Ashot II Bagratuni (Armenian: Աշոտ Բ Բագրատունի) was the presiding prince of Armenia in 685–690, when the country was contested between the Byzantine Empire and the Umayyad Caliphate.

Ashot Bagratuni's father was named Biurat or Smbat.[1] Ashot became presiding prince of Armenia in 685, when his predecessor, Grigor I Mamikonian, was killed fighting against a Khazar invasion. Ashot managed to repel the invaders.[2][3] At about the same time, however, as the Umayyad Caliphate was preoccupied by civil war, the Byzantine emperor Justinian II launched an invasion of Armenia;[3][4] as the Byzantines considered Ashot as too independent and too powerful, they set up a rival presiding prince of their own, Nerses Kamsarakan.[5] When the Arabs invaded Armenia in turn in 690 to re-establish their control over the country, Ashot confronted them in battle and defeated them, but in the subsequent pursuit he outpaced the main force of his army, and was heavily wounded. The rest of the army caught up and carried him away, only for him to die of his wounds at his residence at Dariunq.[6][7]

Kamsarakan remained as the sole presiding prince until his death in 691; he was succeeded by Smbat VI Bagratuni (of a different branch of the family than Ashot) who betrayed the Byzantines and defected to the Arabs in 683, when the Umayyads, victorious in their civil war, invaded Armenia once more.[8][9]

References edit

  1. ^ Laurent 1919, p. 335.

- _Provided information_:

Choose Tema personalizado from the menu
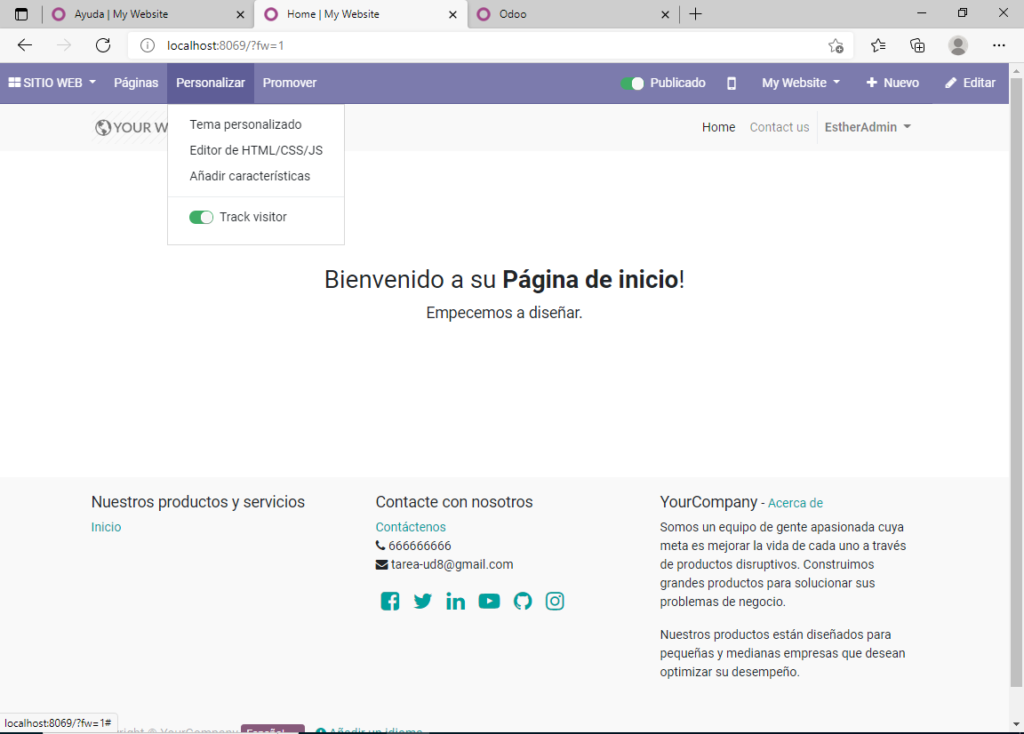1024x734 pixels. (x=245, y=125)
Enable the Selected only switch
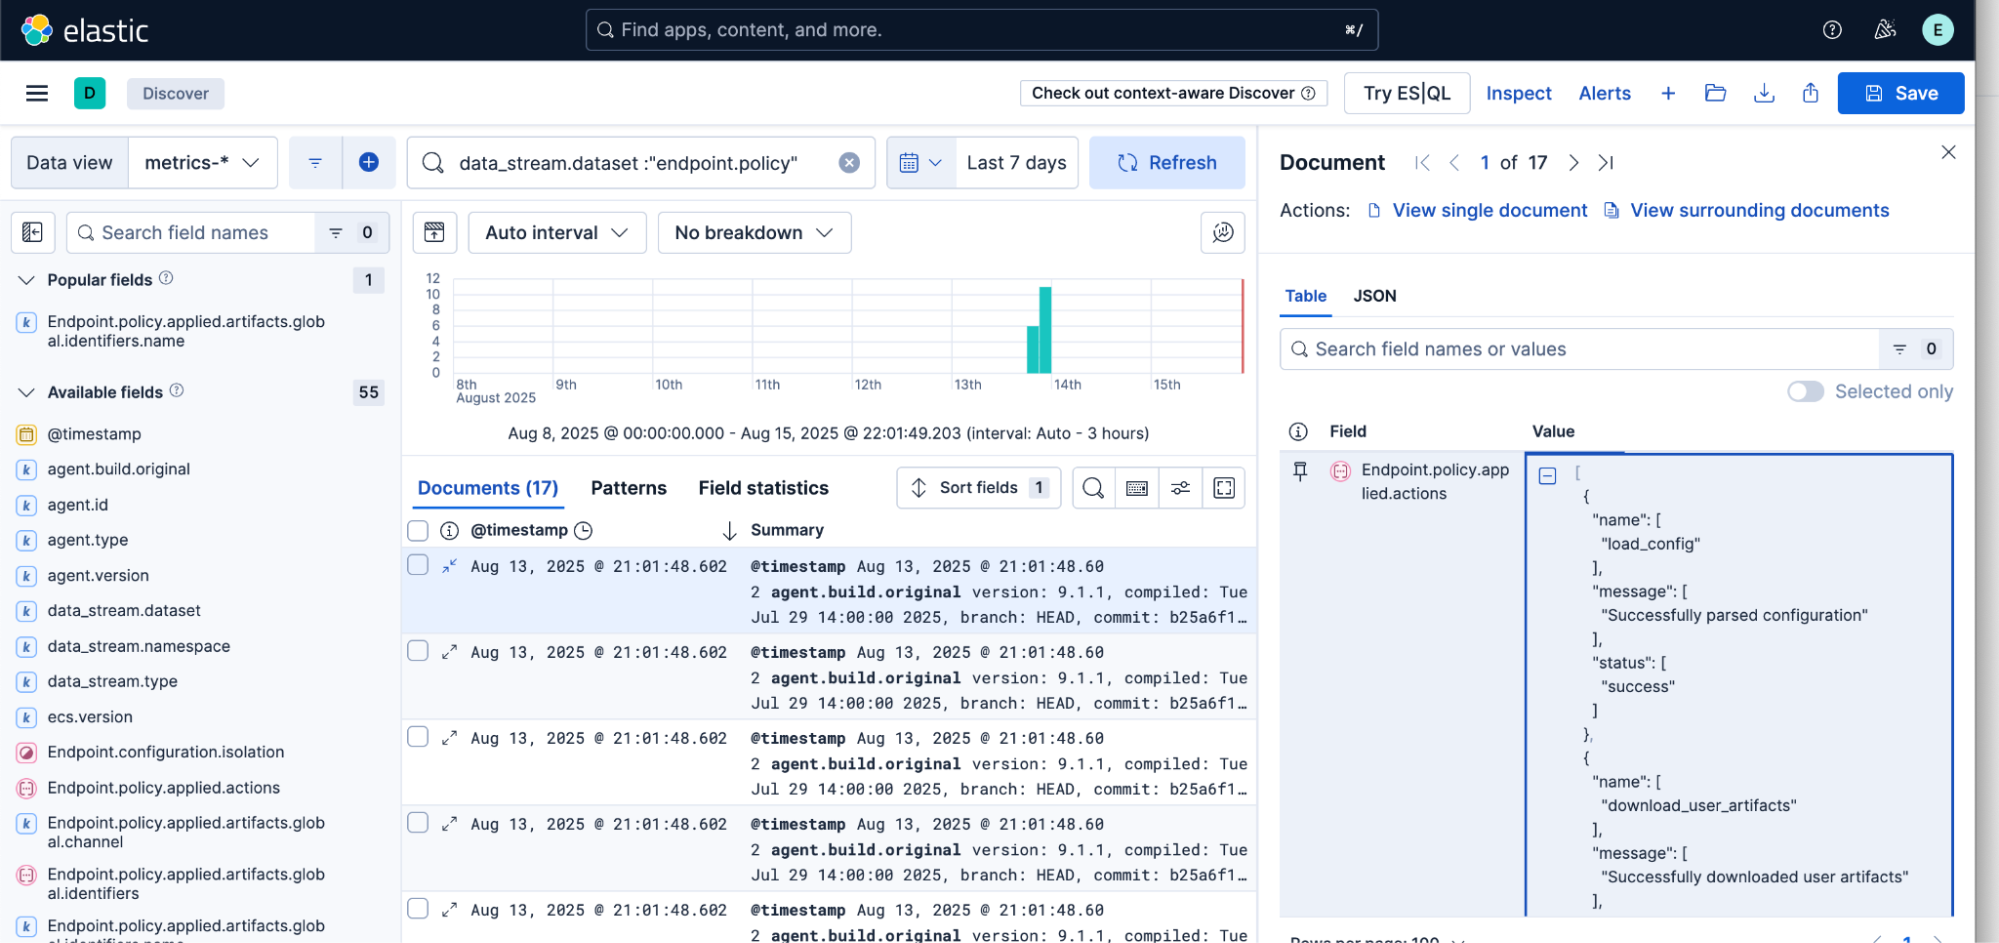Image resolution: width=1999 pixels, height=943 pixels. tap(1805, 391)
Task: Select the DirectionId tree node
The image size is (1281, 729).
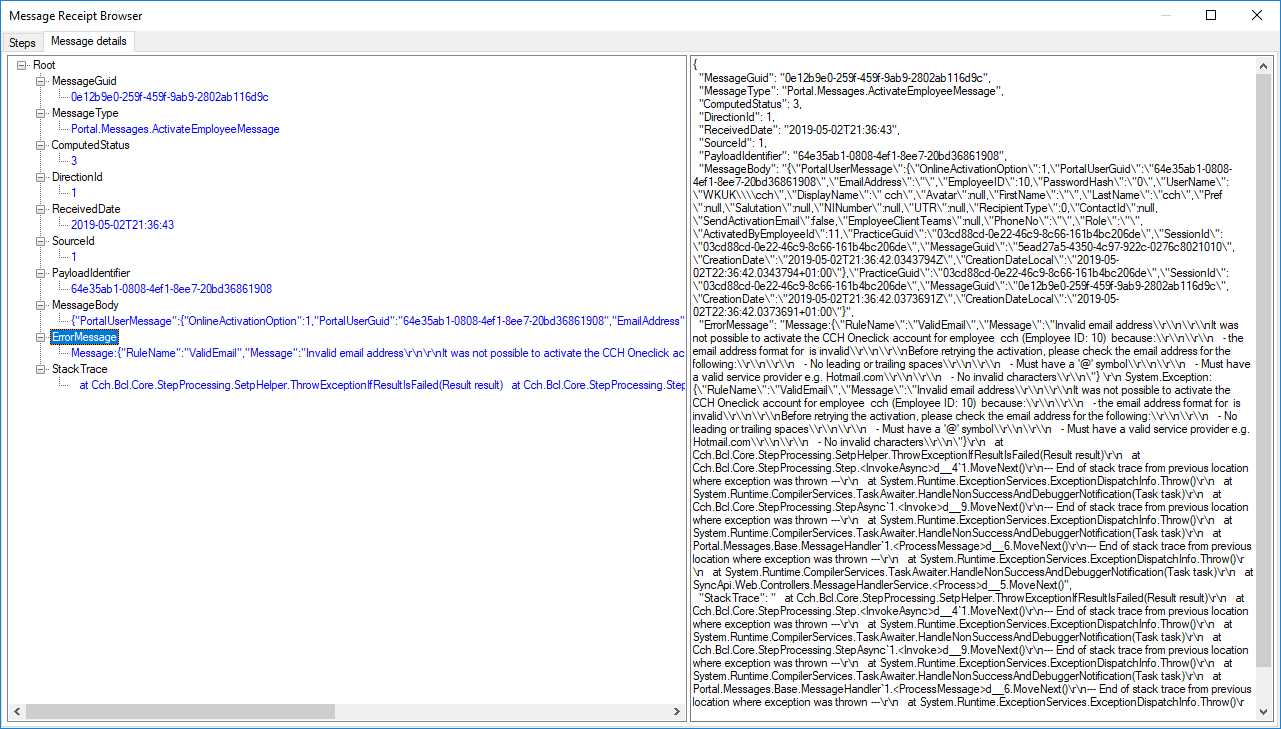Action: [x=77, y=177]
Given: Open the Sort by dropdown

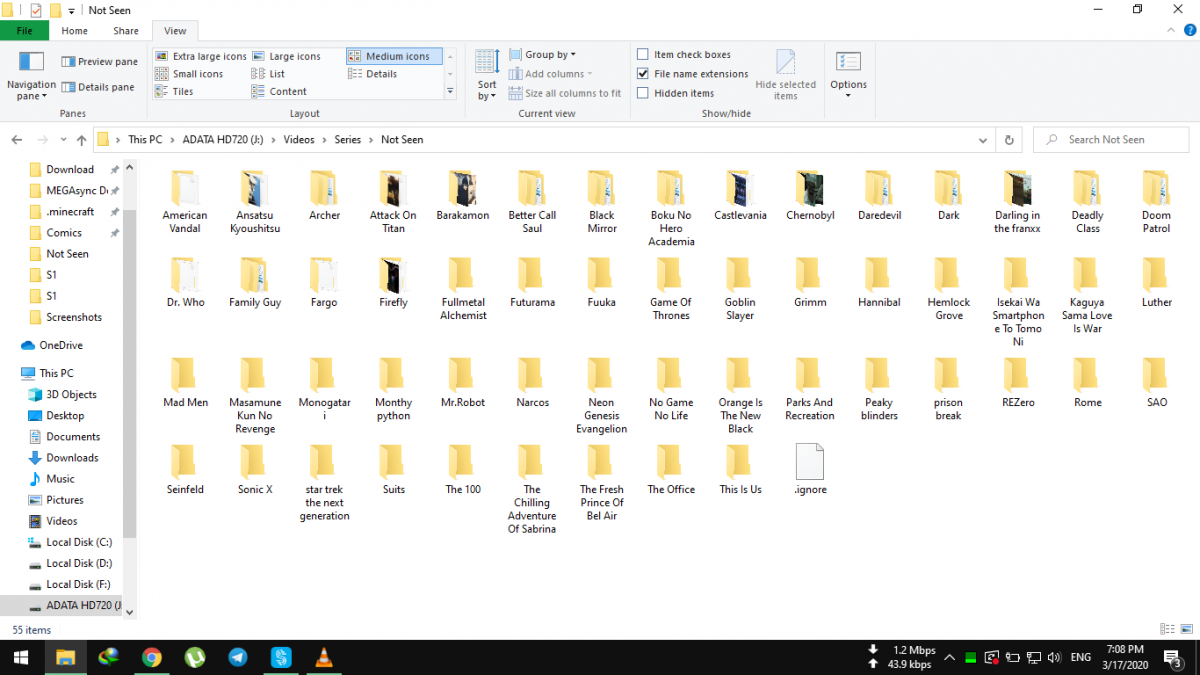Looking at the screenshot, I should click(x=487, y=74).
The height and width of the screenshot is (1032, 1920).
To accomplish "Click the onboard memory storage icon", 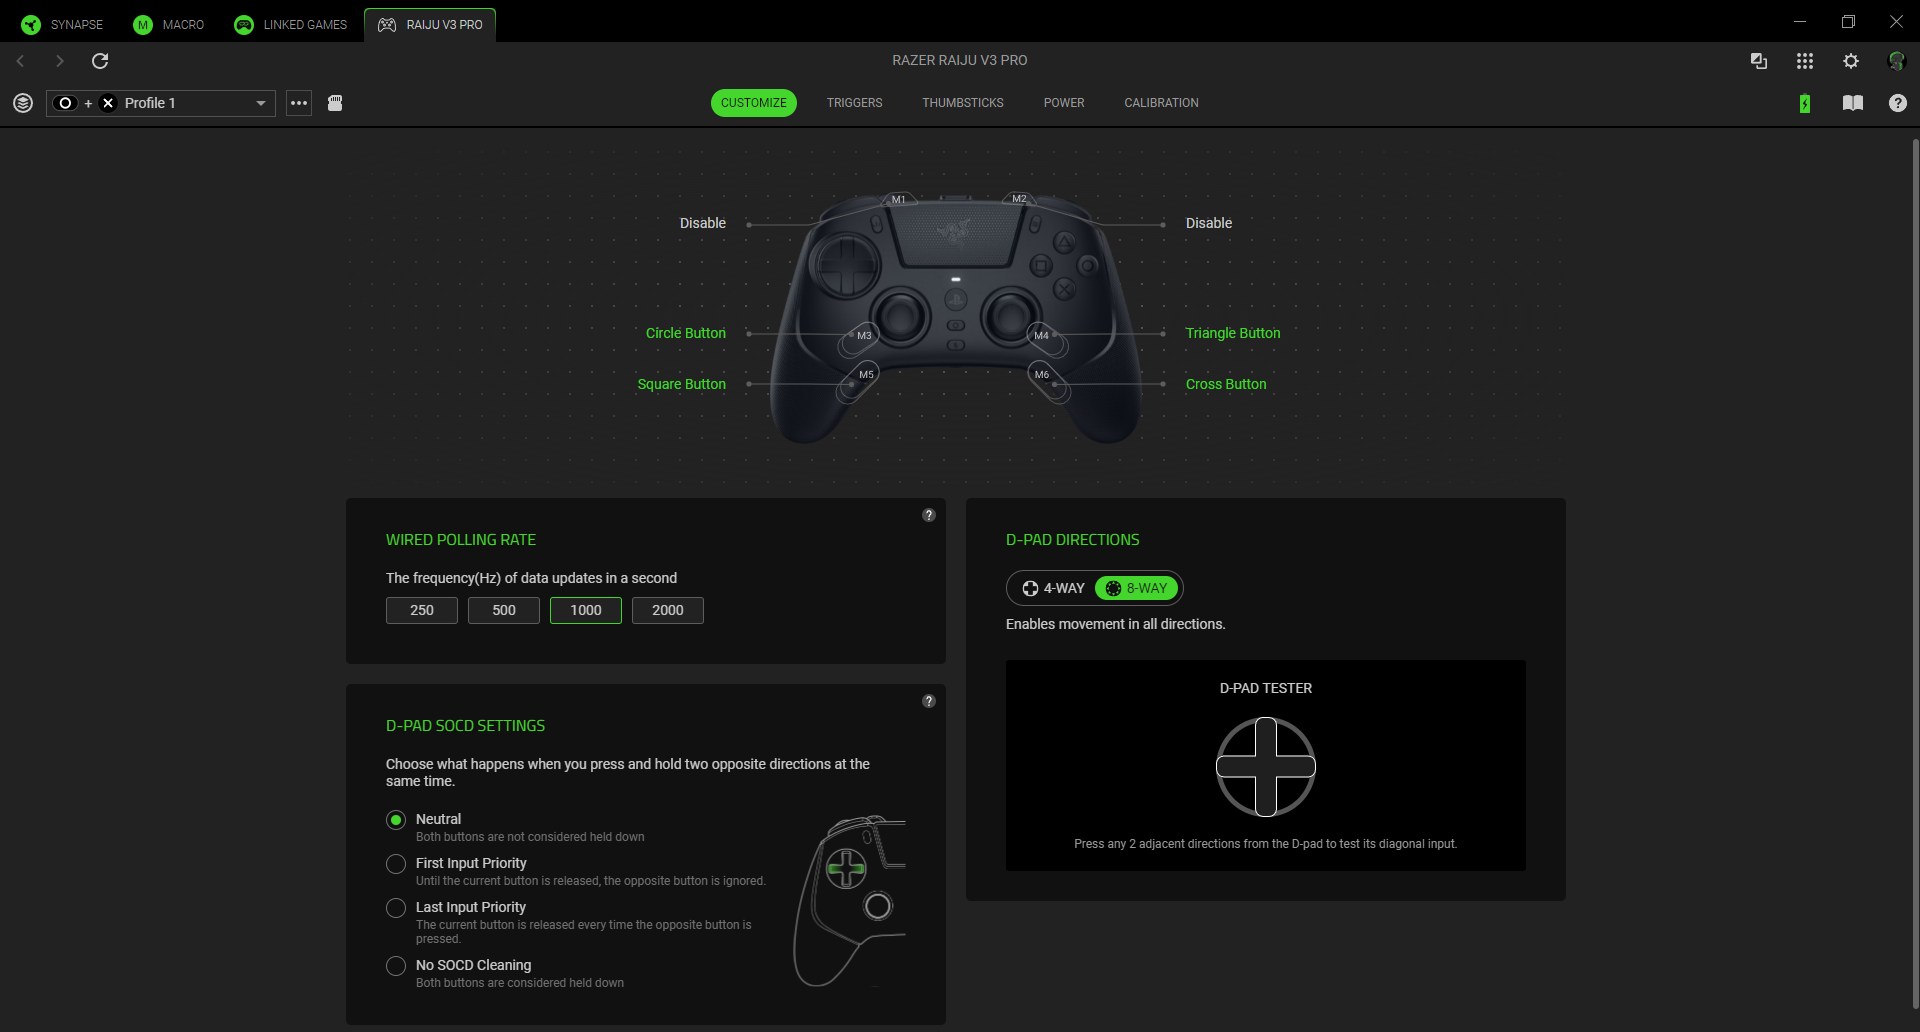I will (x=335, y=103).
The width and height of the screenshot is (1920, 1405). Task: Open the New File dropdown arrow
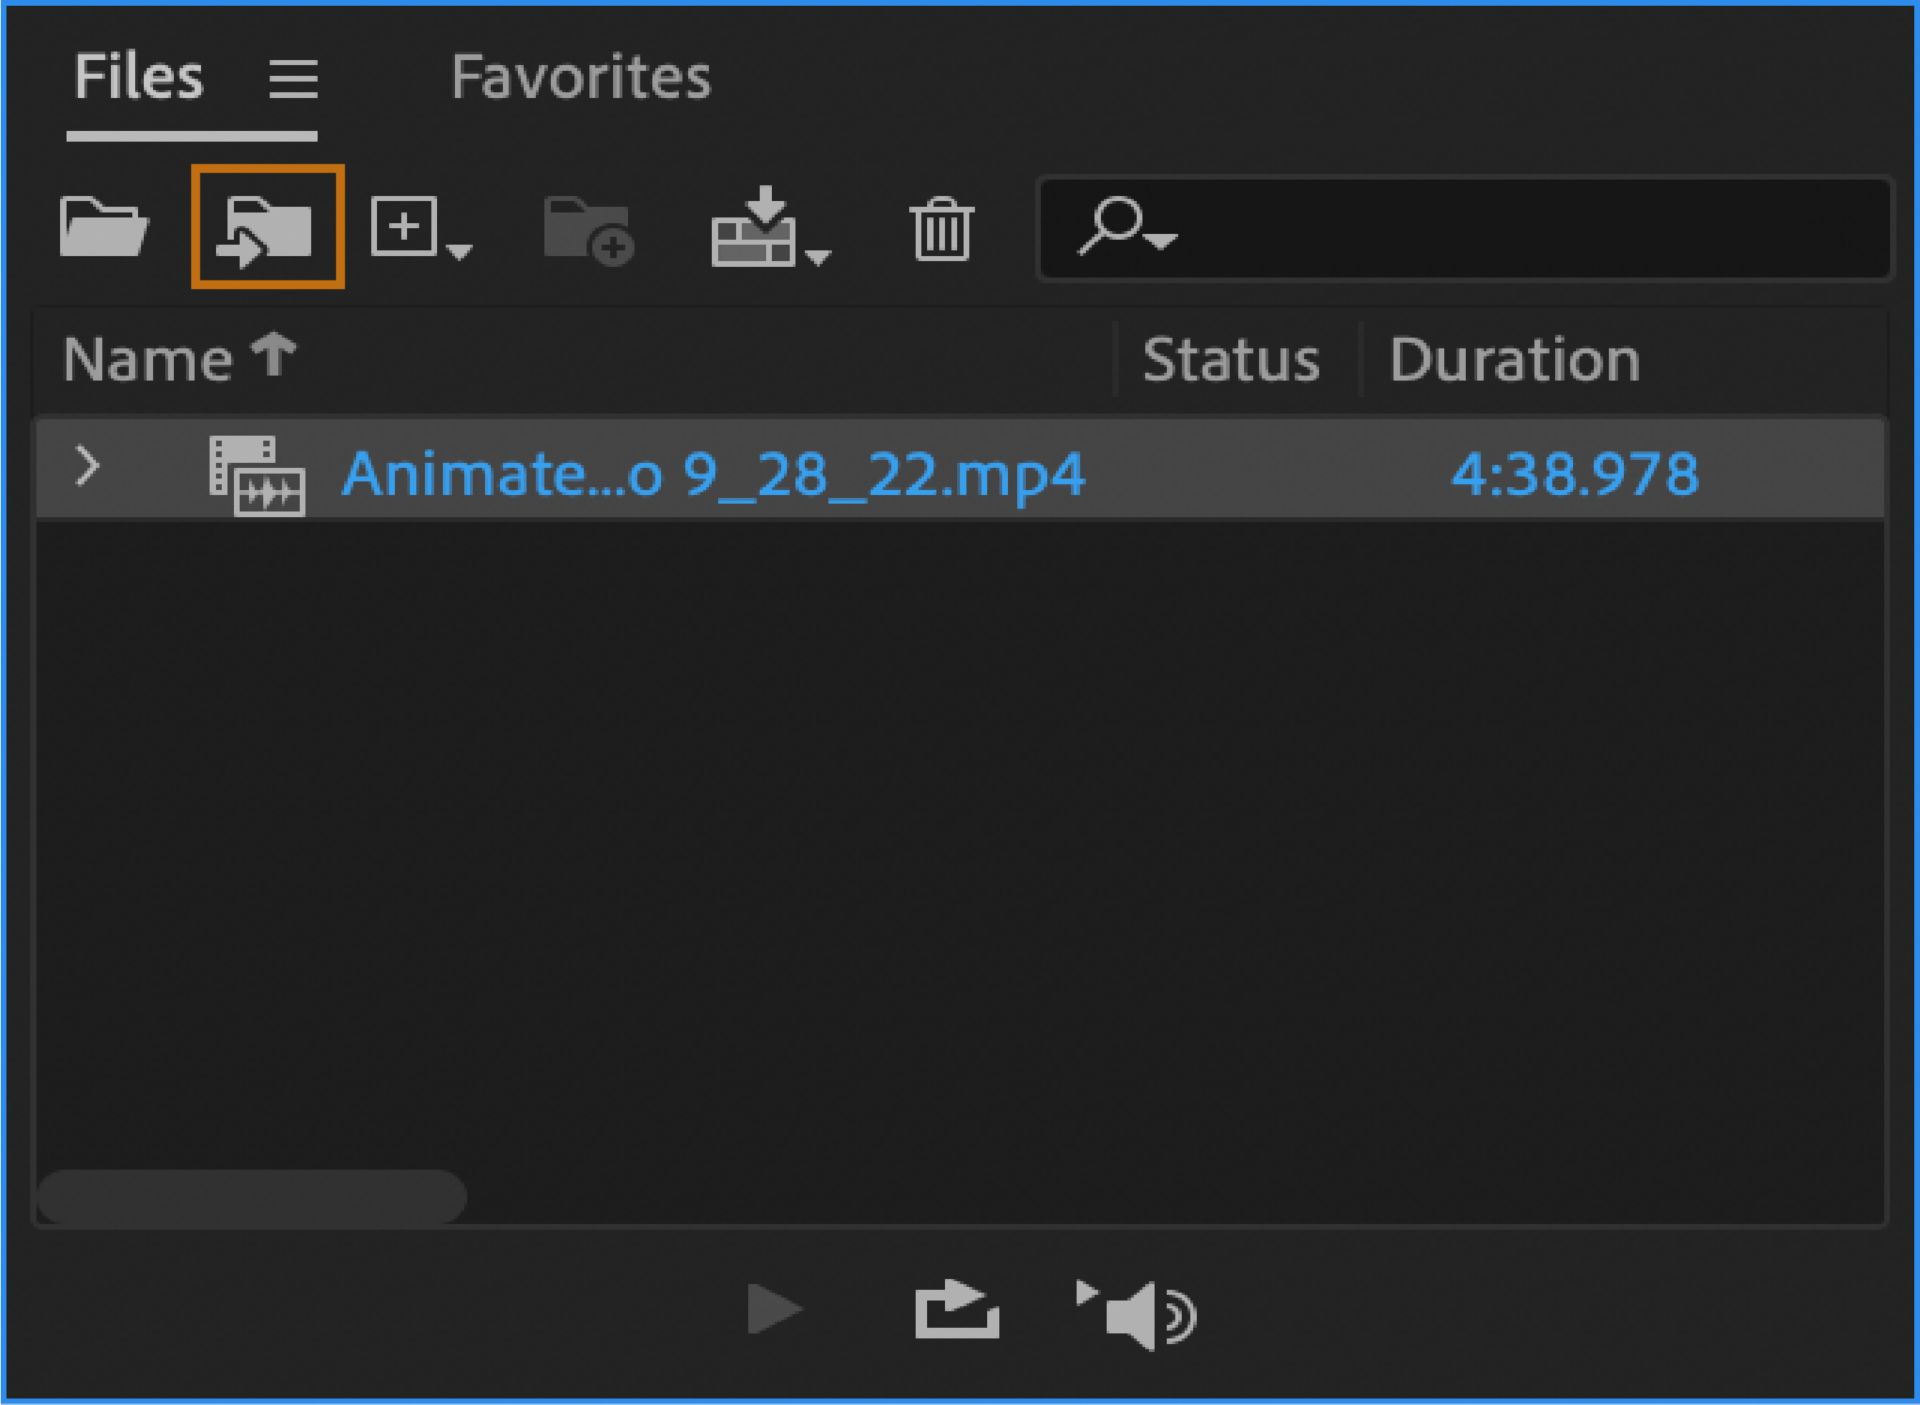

- _Written tasks_:
a) List every person the Ashot Bagratuni article identifies as a presiding prince of Armenia.
b) Reproduce word for word the portion of the Ashot Bagratuni article starting with "Kamsarakan remained as" and going on through "Laurent 1919, p. 335.".

- _Answers to the tasks_:
a)
- Ashot II Bagratuni
- Grigor I Mamikonian
- Nerses Kamsarakan
- Smbat VI Bagratuni

b)
Kamsarakan remained as the sole presiding prince until his death in 691; he was succeeded by Smbat VI Bagratuni (of a different branch of the family than Ashot) who betrayed the Byzantines and defected to the Arabs in 683, when the Umayyads, victorious in their civil war, invaded Armenia once more.[8][9]

References edit

  1. ^ Laurent 1919, p. 335.